- [Source text]:
------------------------

Respondent has met his burden of production with respect to the section 6662(a) penalty. See sec. 7491(c). Petitioners bear the burden of proving that respondent's determination is incorrect. Rule 142(a); Higbee v. Commissioner , 116 T.C. 438, 446 (2001). To the extent that a taxpayer shows that he had reasonable cause for an underpayment and that he acted in good faith, section 6664(c)(1) may relieve the taxpayer of a penalty under section 6662.

As discussed, petitioners blame TurboTax for all errors on their return. Petitioners' allegations of computer errors are rejected. Petitioners have not demonstrated reasonable cause for their underpayment. Further, on the record as a whole, we are convinced that petitioners knew they were deducting personal expenses as business expenses and that they were claiming the same expenses multiple times on their return. We find that petitioners have demonstrated neither reasonable cause nor good faith. Respondent's determination is sustained.

------------------------

- [Dataset entries]:
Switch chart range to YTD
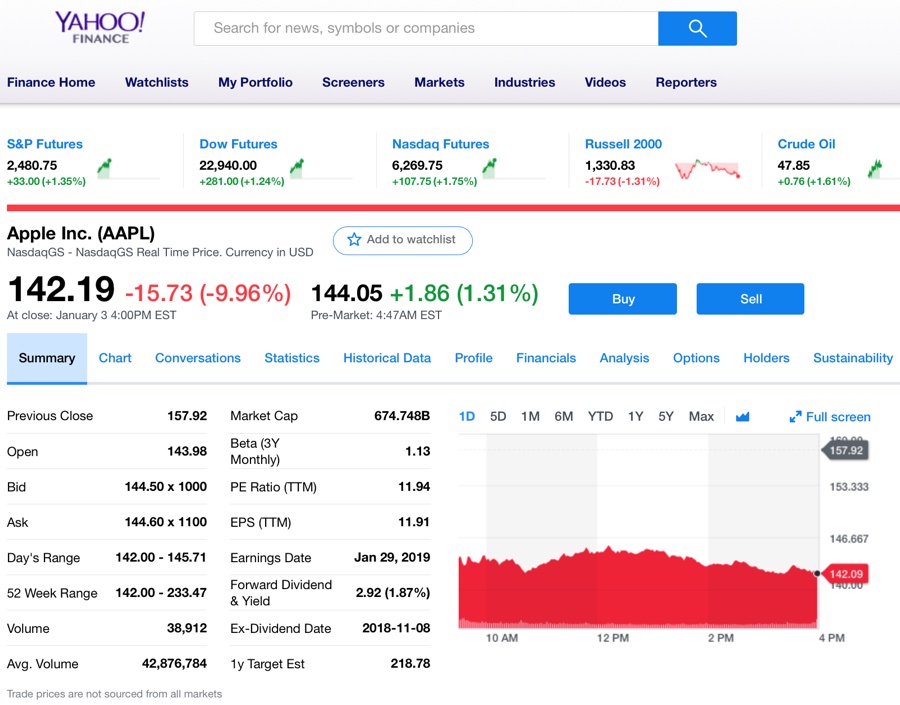 click(x=600, y=416)
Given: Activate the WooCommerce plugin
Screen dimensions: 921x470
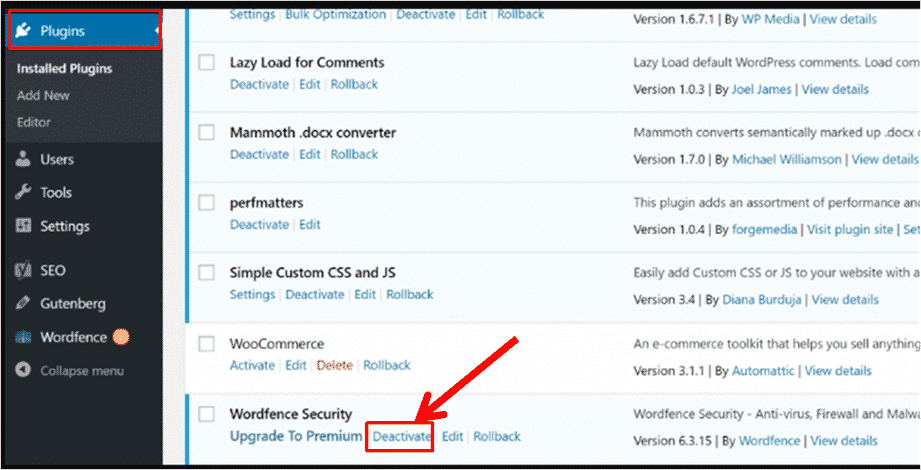Looking at the screenshot, I should [x=252, y=365].
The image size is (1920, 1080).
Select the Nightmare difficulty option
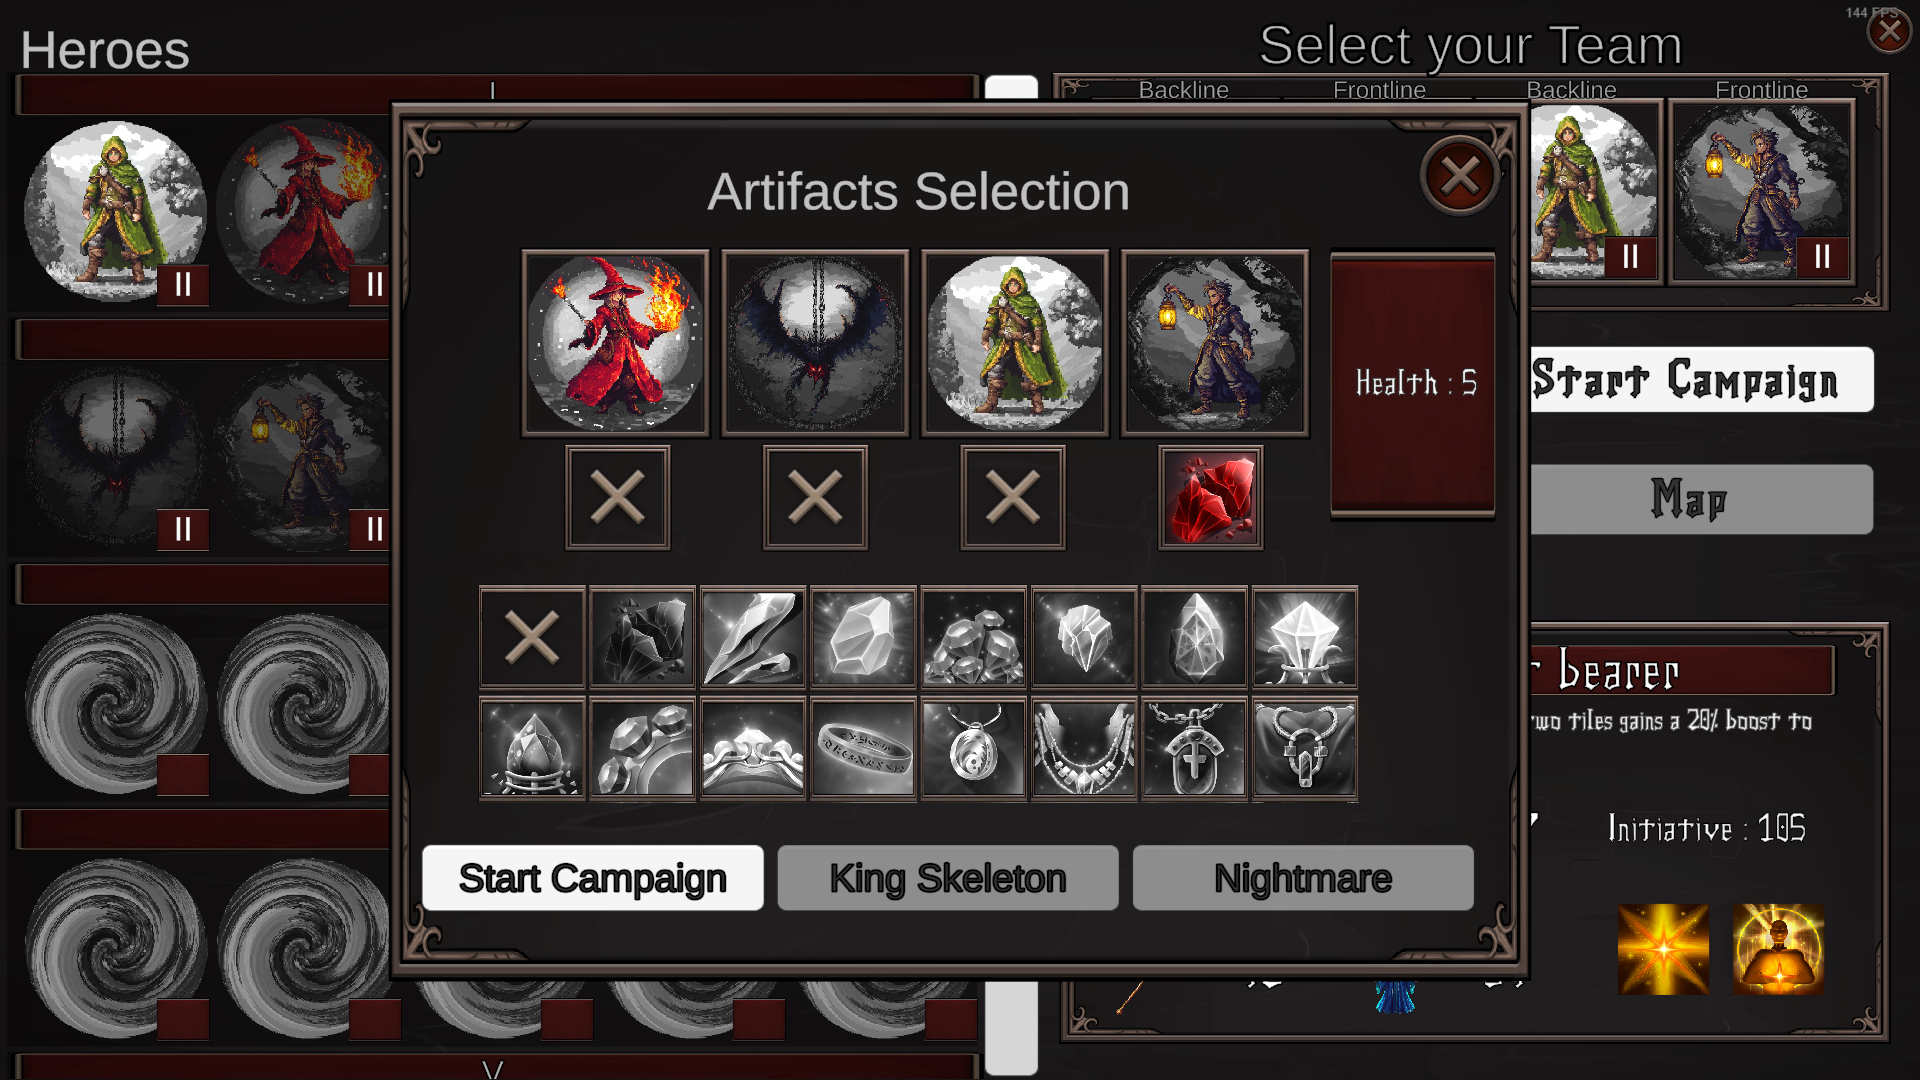click(x=1303, y=878)
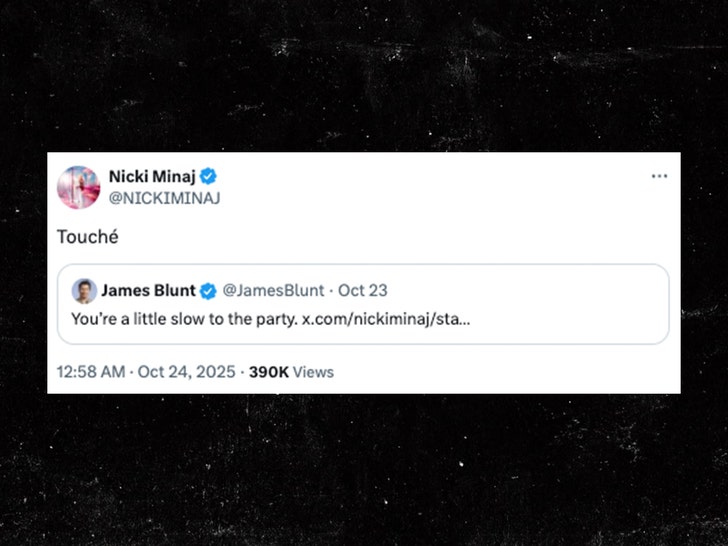Viewport: 728px width, 546px height.
Task: Click Nicki Minaj's profile avatar
Action: (x=79, y=187)
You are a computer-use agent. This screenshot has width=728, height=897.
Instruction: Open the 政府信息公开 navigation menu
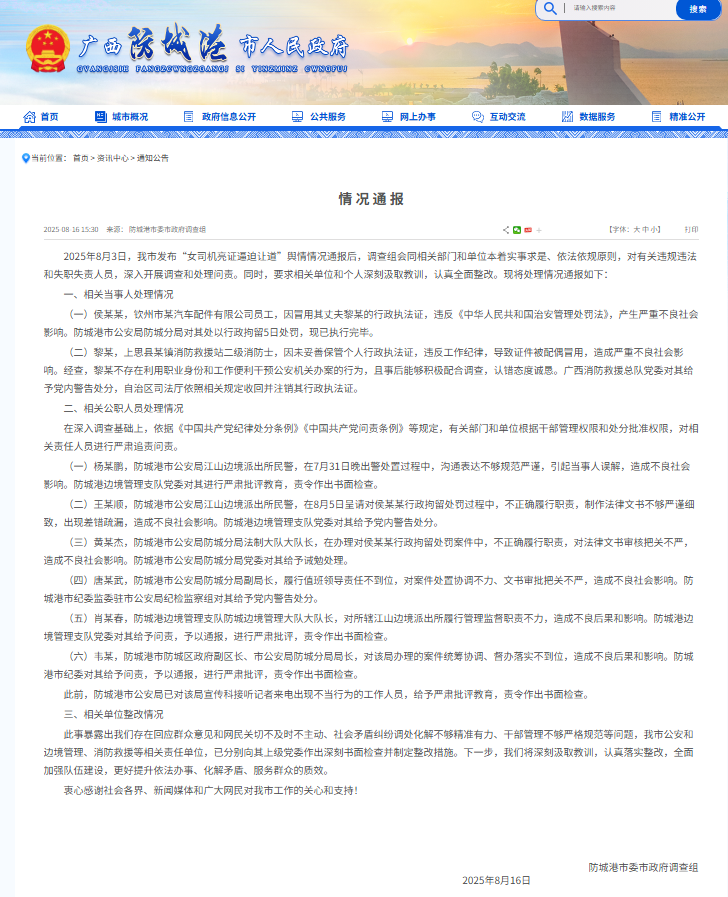tap(220, 117)
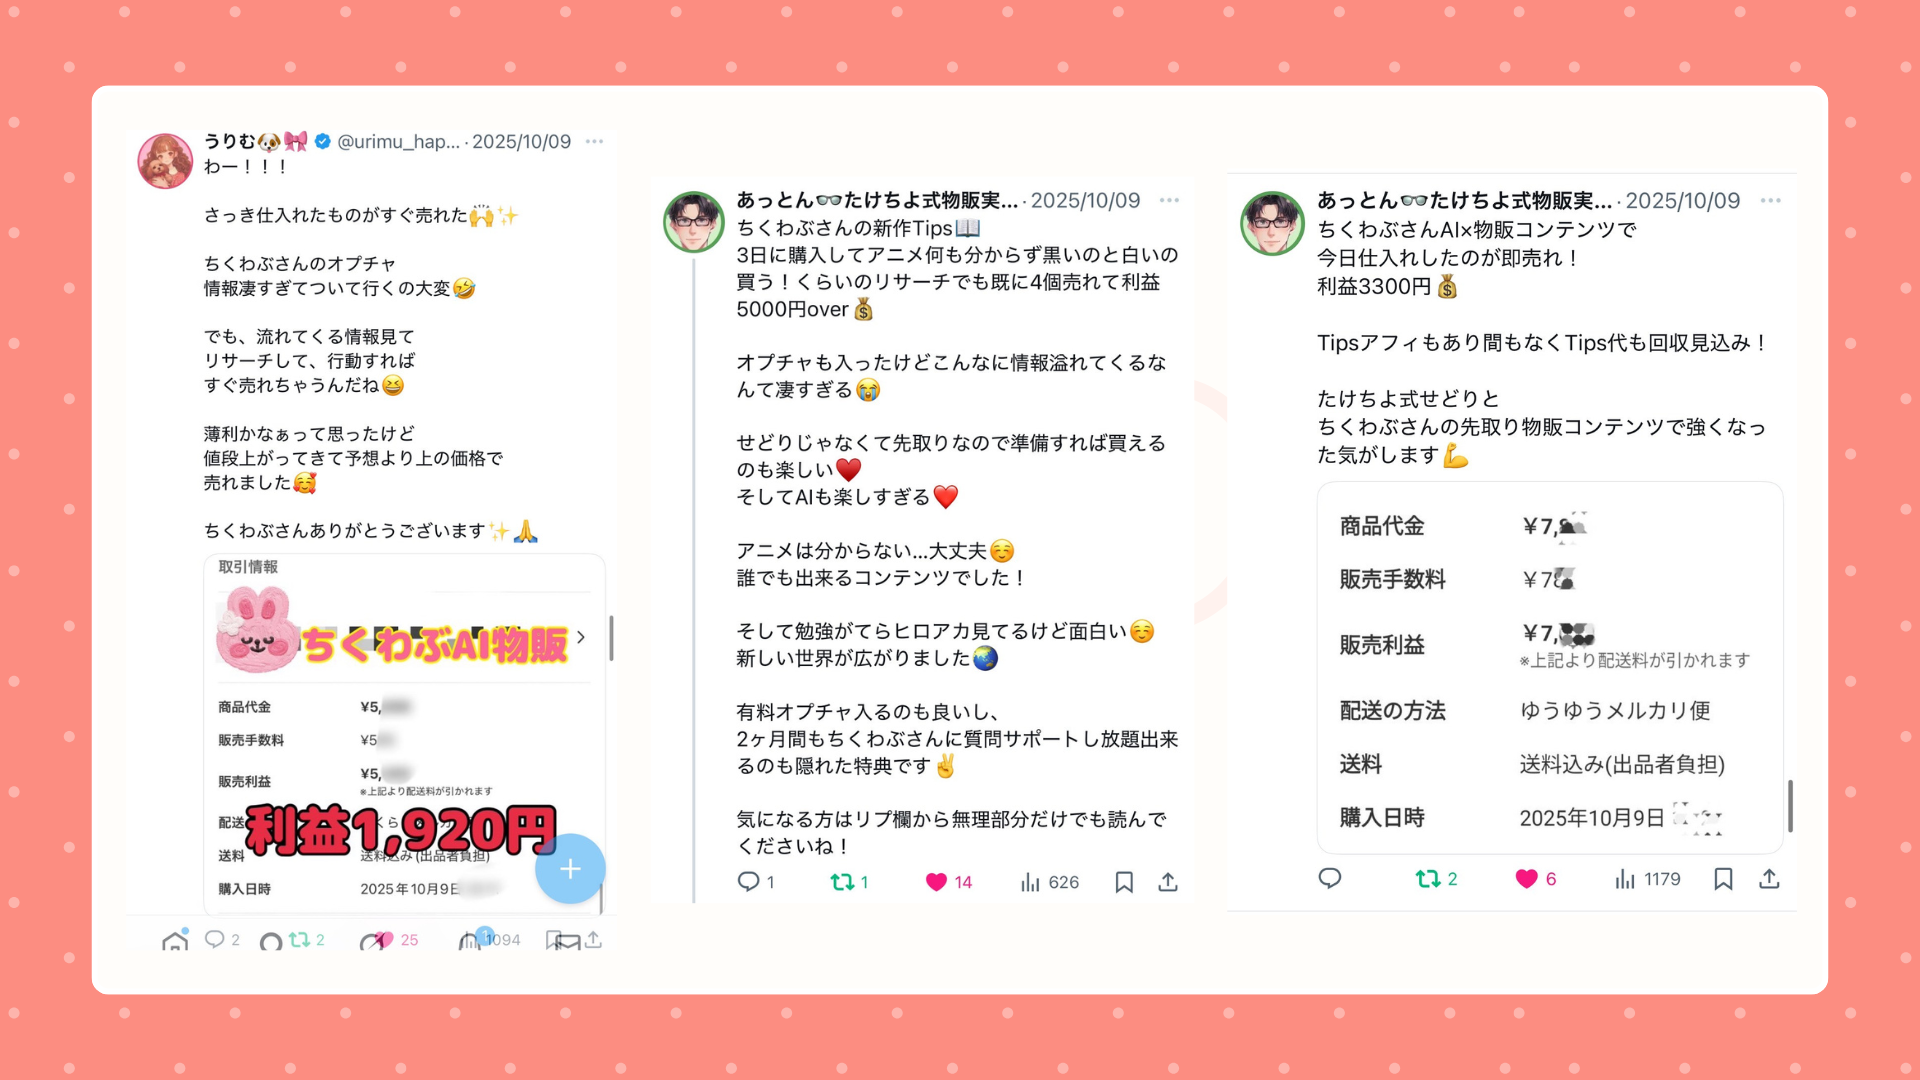The height and width of the screenshot is (1080, 1920).
Task: Tap the blue plus compose button
Action: [570, 869]
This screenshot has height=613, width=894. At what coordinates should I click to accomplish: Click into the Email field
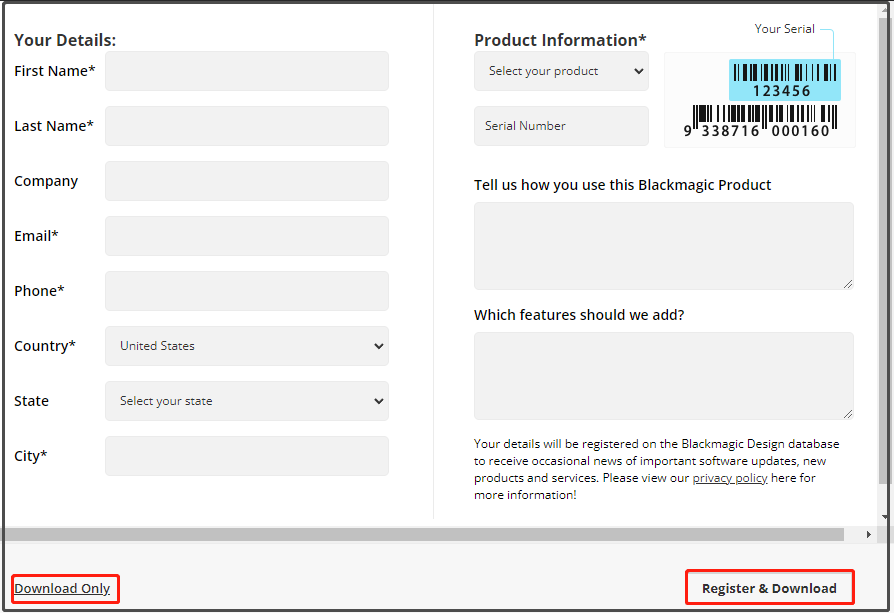point(246,236)
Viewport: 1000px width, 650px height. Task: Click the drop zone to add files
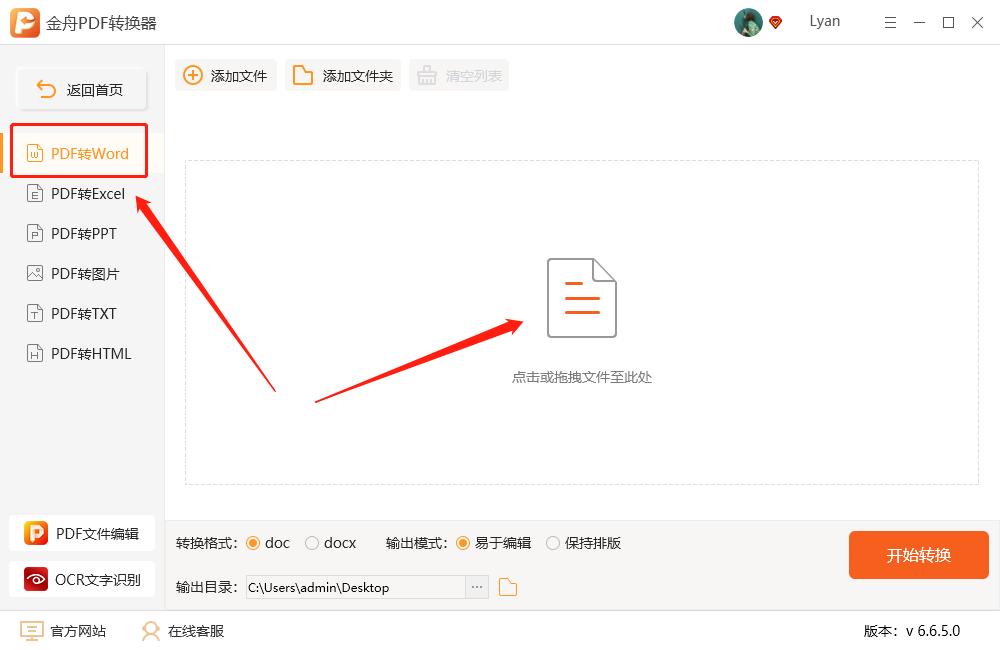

------------------------

- [Goals]:
(1) Write out the records verbatim, from the line containing "This screenshot has height=613, width=894." through the end of the records, both ends included, and leave the pictures out of your answer.
(2) Extend the opinion on the section 6662(a) penalty, beginning right after its final sentence.

- [Responses]:
(1)
This screenshot has height=613, width=894. At what coordinates should I click to accomplish: Click into the Email field
point(246,236)
Viewport: 1000px width, 650px height. Task: Click the drop zone to add files

(2)
IV. Collection Action

Respondent issued the levy notice, petitioners requested a hearing, and respondent's Appeals Office conducted the hearing and sustained the decision to collect by levy. We found in our earlier opinion that respondent abused his discretion in not allowing petitioners to challenge the underlying tax liability during the collection hearing.

At the collection hearing, the Appeals officer verified that the requirements of applicable law and administrative procedure were met, pursuant to section 6330(c)(1). Petitioners were allowed to raise issues relevant to the unpaid tax and to the proposed levy. See sec. 6330(c)(2)(A). Petitioners raised two challenges to the underlying tax liability: (1) That the assessment was untimely, and (2) that the deficiency respondent determined in the notice of deficiency is incorrect. In their request for a collection hearing, petitioners also mentioned the appropriateness of the collection action, collection alternatives, and spousal defenses.

Petitioners asserted that the assessment was untimely and time barred by the 3-year period of limitations on assessments provided by section 6501(a) and (b)(1). We found in Maxfield v. Commissioner , T.C. Summary Opinion 2007-79, that respondent mailed a notice of deficiency to petitioners on March 6, 2003, which was within 3 years of the due date of petitioners' return. As discussed in that opinion, a properly addressed notice of deficiency suspends the period of collection, even where the taxpayer does not receive the notice of deficiency. We concluded that the assessment period did not expire until September 15, 2003, pursuant to section 6503(a)(1), and that respondent's assessment on August 4, 2003, was timely.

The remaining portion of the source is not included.